‘The Waltons’ Star Richard Thomas Knew John Boy Actor Years Before Remake

by Lauren Boisvert
(Photo by Kevork Djansezian/Getty Images)

“The Waltons” star Richard Thomas saw a familiar face when it came time to film “The Waltons’ Homecoming.” Logan Shroyer, who took up the John-Boy mantle from Thomas, is a good family friend of the Thomas family.

“I’ve known Logan for a few years and he’s a very good friend of my grandson Kayden,” Thomas has said of Shroyer. “We’ve had dinner together and we got to meet together before he went out and started shooting, what was it about a couple of weeks before, like a week.”

A veteran of “The Waltons,” Richard Thomas offered advice to the new John-Boy and helped him through the process of taking on the beloved character. Of his advice, Shroyer said to Thomas, “I think what you said was, ‘I’m here as much or as little as you need,’ which was amazing and said, ‘Make it your own.’ It feels like we’re keeping it in the family in a way, which is just such a cool thing.”
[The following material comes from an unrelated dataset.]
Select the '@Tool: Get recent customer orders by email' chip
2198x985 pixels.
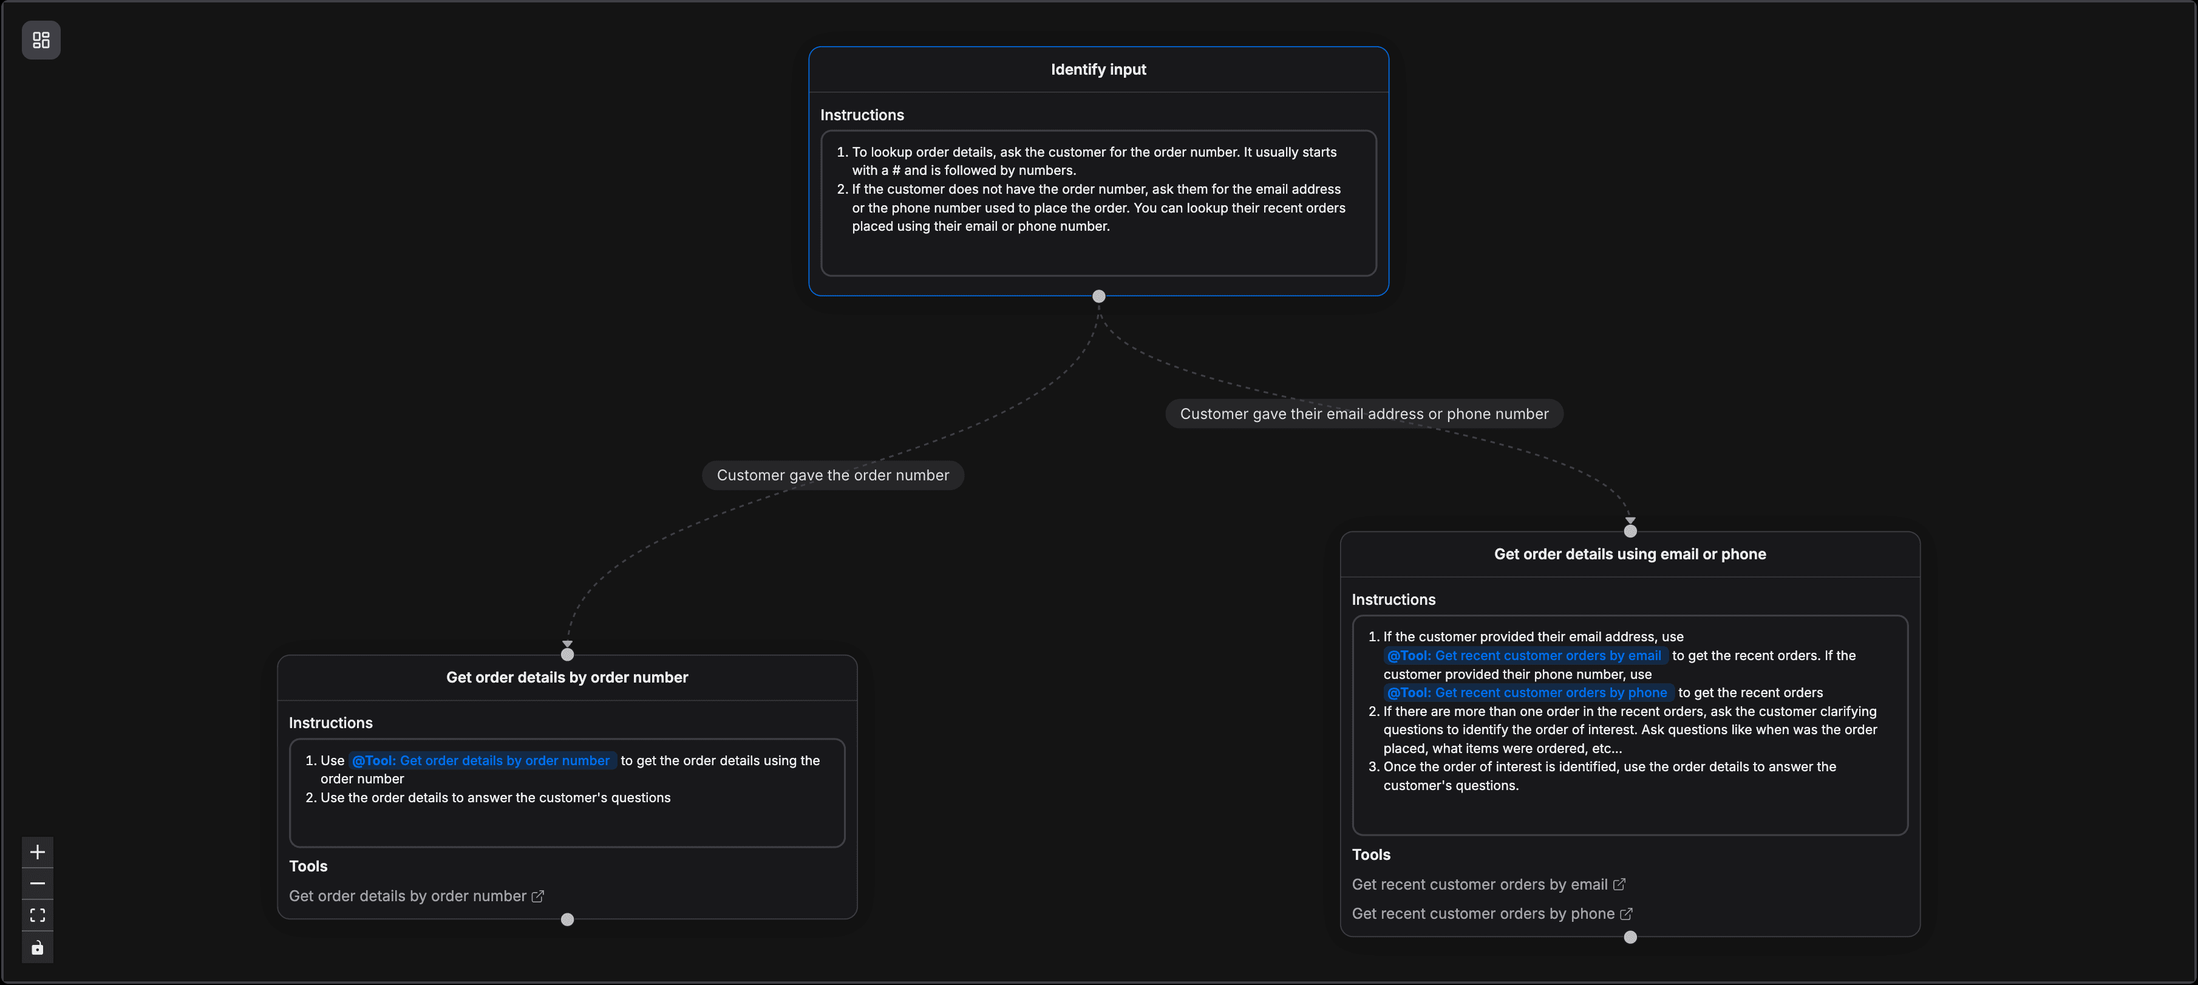[1526, 655]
Logan Shroyer was previously known for playing Kevin Pearson on “This is Us.” Now, surely, he’ll be known as John-Boy Walton, just as the role followed Richard Thomas all his life. But Thomas seems like he appreciates the role, as it gave him the starting off point to continue his acting career and make a name for himself. Every actor has that role that catapults them into success; maybe John-Boy will do that for yet another young actor.
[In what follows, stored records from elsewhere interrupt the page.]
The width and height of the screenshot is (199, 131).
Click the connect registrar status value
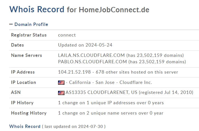pos(67,35)
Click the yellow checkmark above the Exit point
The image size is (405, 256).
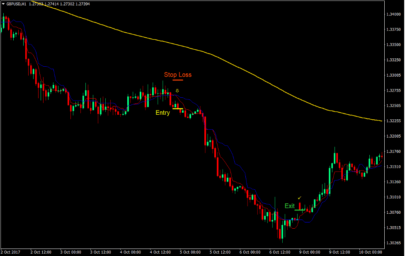pos(300,198)
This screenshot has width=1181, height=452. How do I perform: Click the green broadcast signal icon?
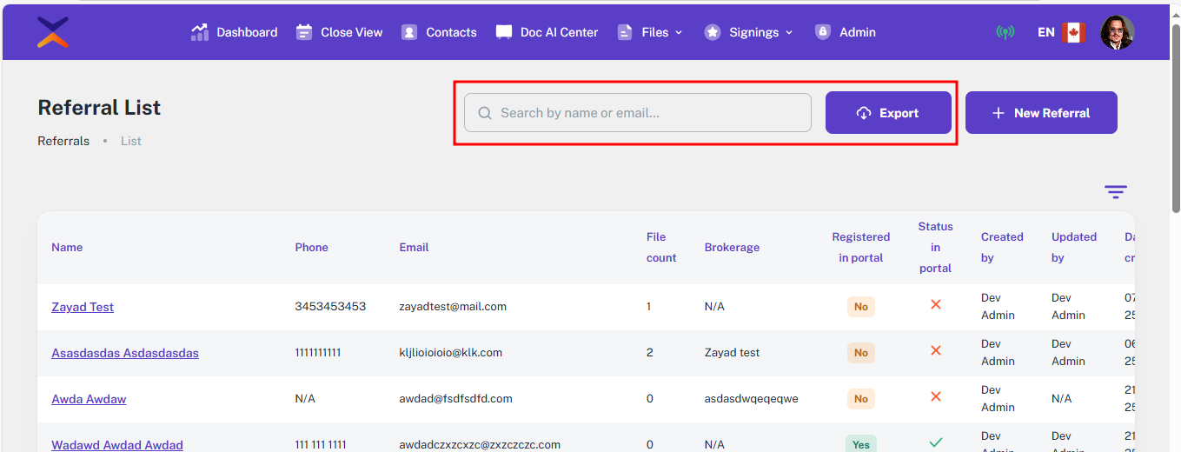point(1005,32)
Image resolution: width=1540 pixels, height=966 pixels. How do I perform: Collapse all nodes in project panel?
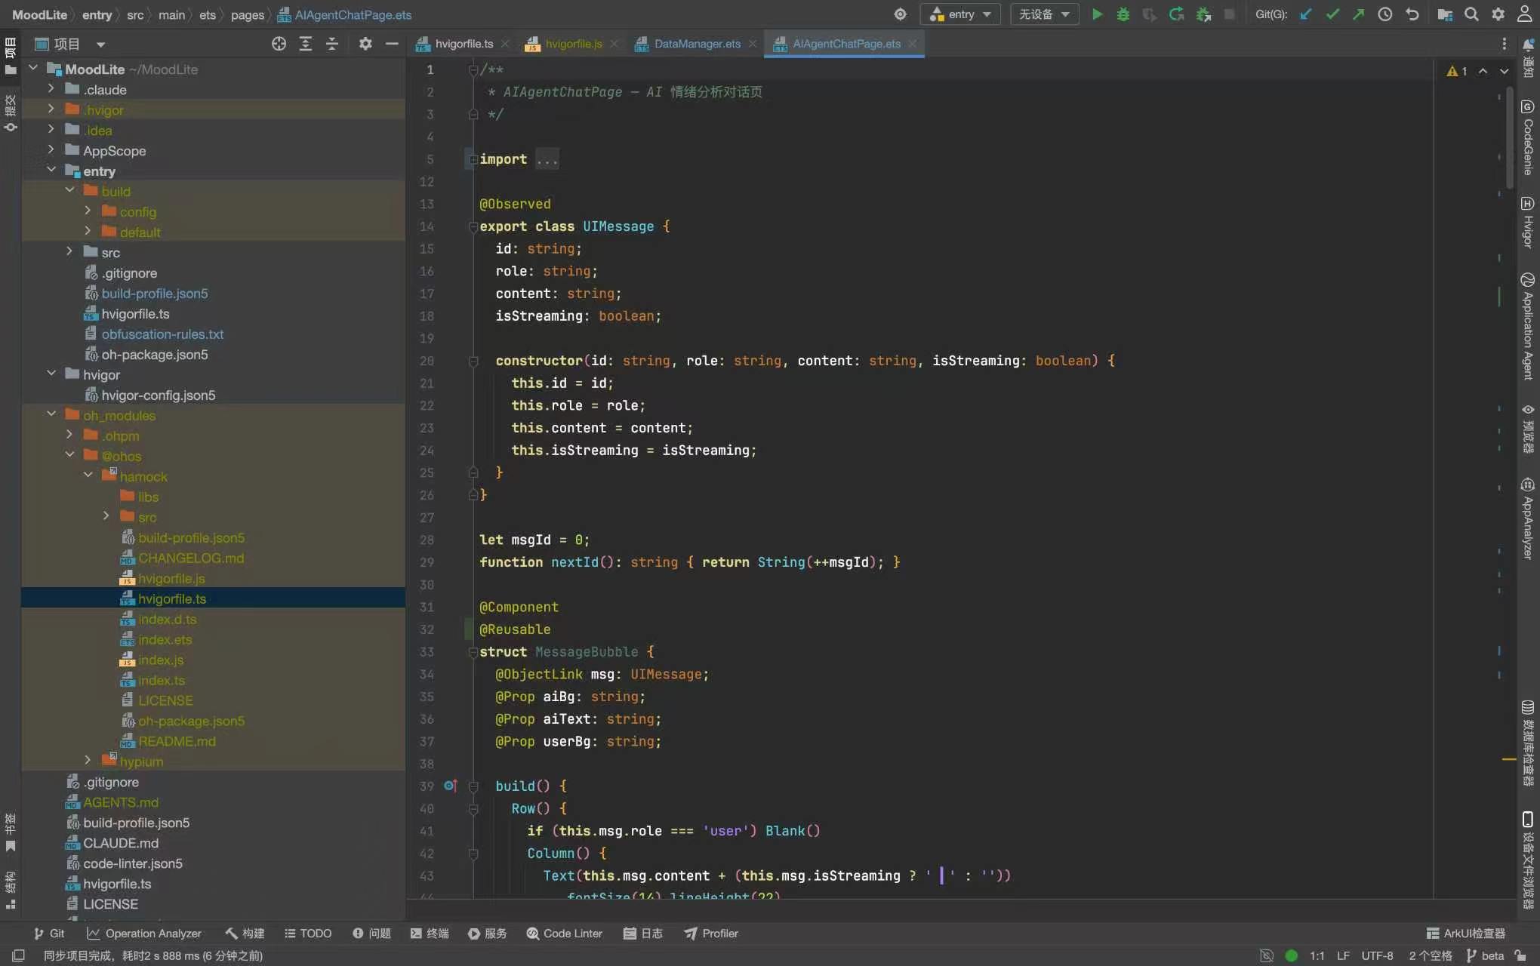pyautogui.click(x=331, y=44)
‘The Waltons’ Fans Weren’t Too Happy With the Remake

According to a TV Line poll of “The Waltons” fans, “The Waltons’ Homecoming” made out with a pretty measly D+ rating. Nearly 32% of viewers gave it a straight-up F. So, what went wrong to make fans hate the film so much? Even with their beloved original John-Boy taking over narrating duties? Let’s break it down.

First, things were entirely too clean for 1933. This was the height of the Great Depression, in rural Virginia. Not quite Dust Bowl geography, but Dust Bowl era, at least. Those kids should be filthy. Instead, they look like models out of an L.L. Bean catalog. It was too much for some fans.
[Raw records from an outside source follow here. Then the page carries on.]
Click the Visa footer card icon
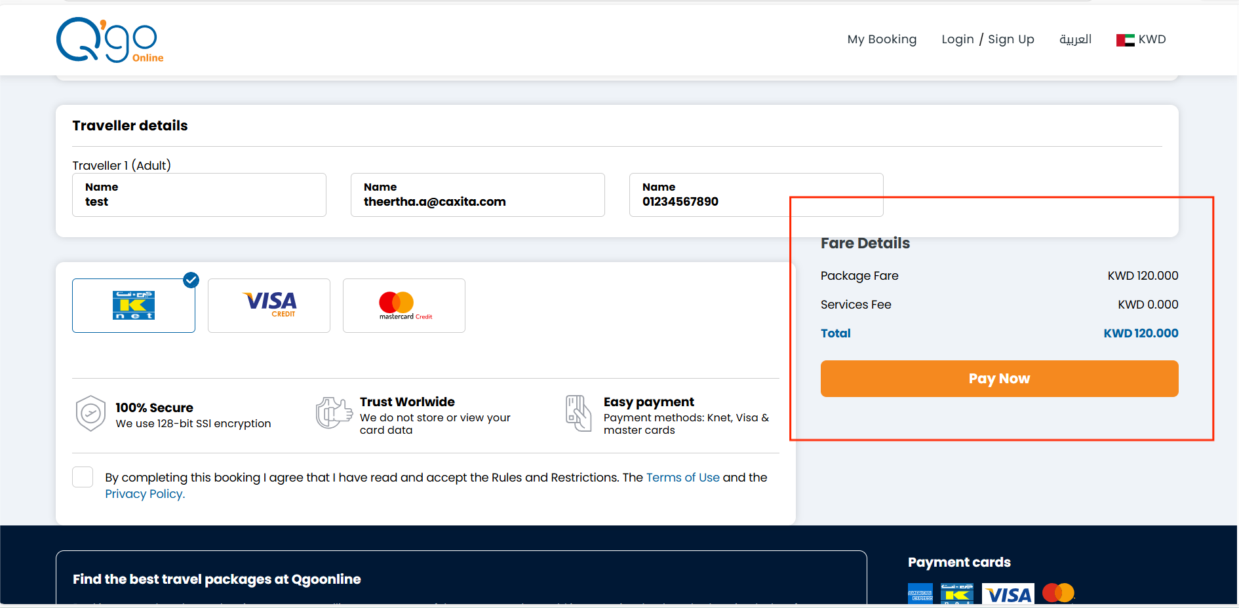 1008,594
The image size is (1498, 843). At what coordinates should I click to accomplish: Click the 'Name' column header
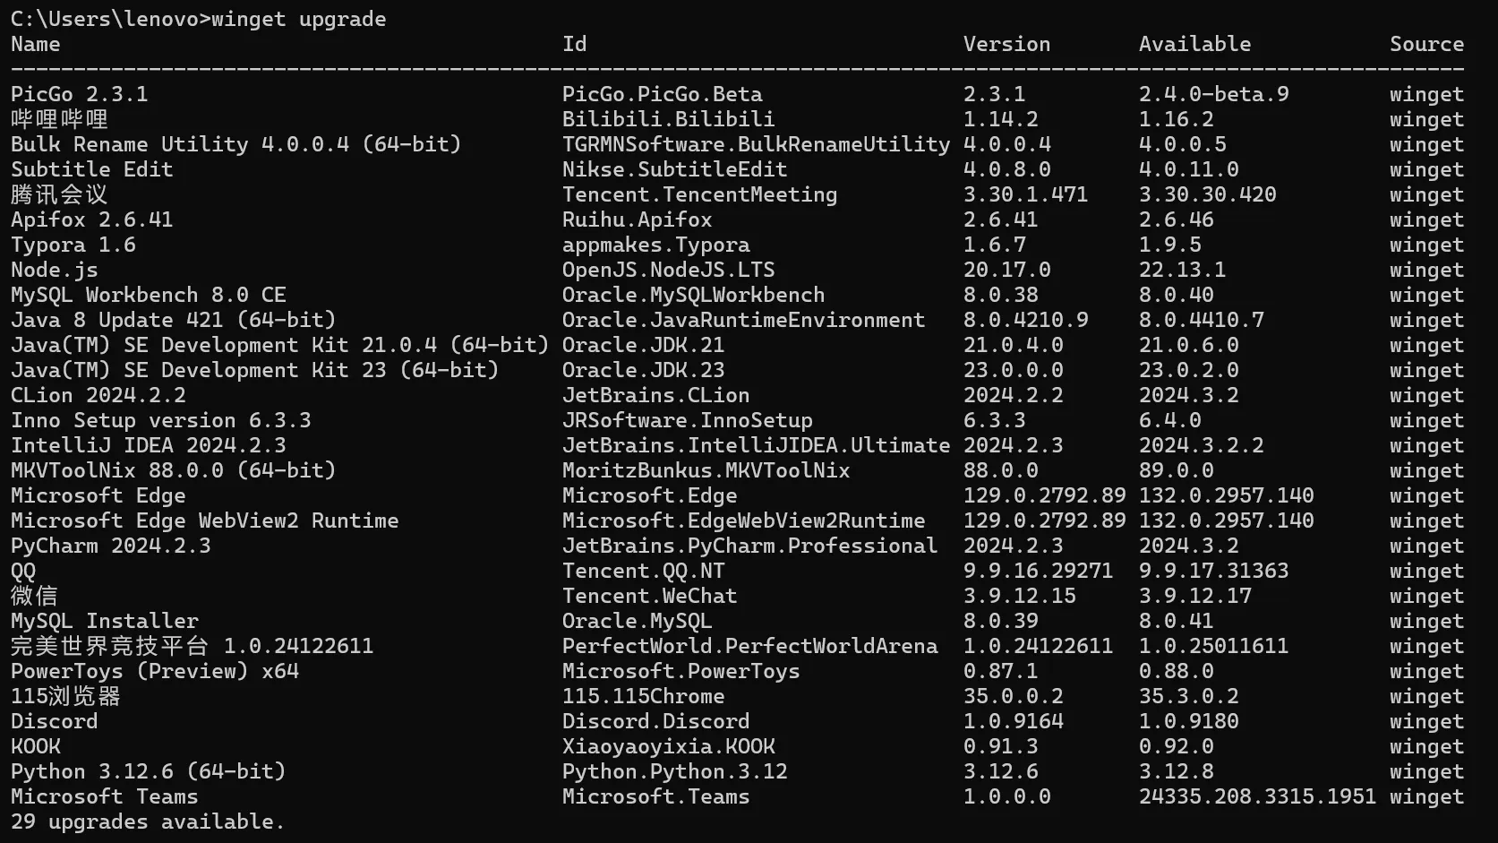(36, 44)
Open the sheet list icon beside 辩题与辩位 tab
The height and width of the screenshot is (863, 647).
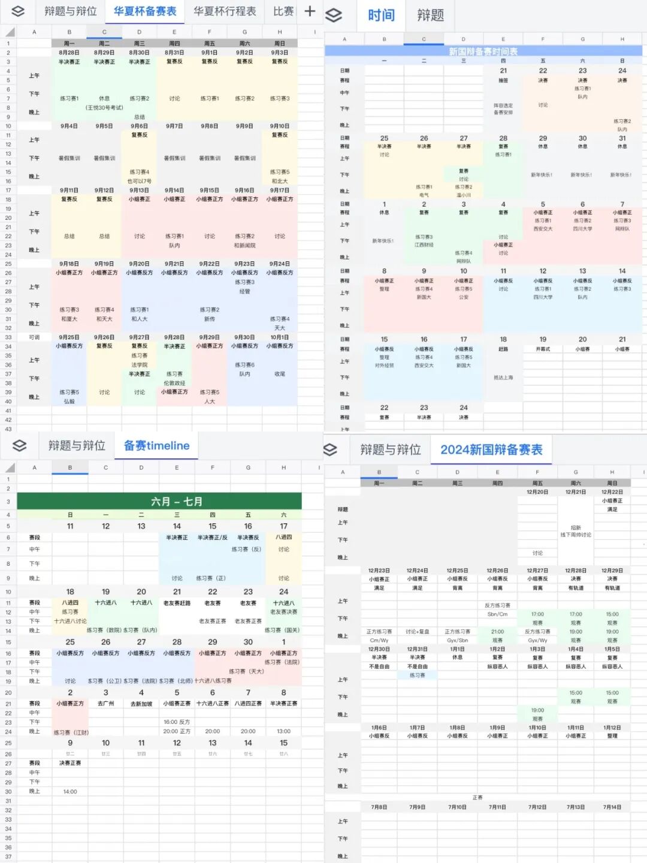click(19, 10)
On the other hand, some found that the language was too contemporary for “The Waltons” or, at one point, too vulgar for the characters. Mary Ellen even says “ass,” which angered fans and is something I’m never going to get over.

One fan wrote on Twitter, “The plot changes were fine but the language and family dynamics were too contemporary & certain (admittedly bad) historical realities were ignored; it took me out of the setting.” The setting was just as important on “The Waltons” as the family was, and for a remake not to honor that makes for a dissatisfying remake.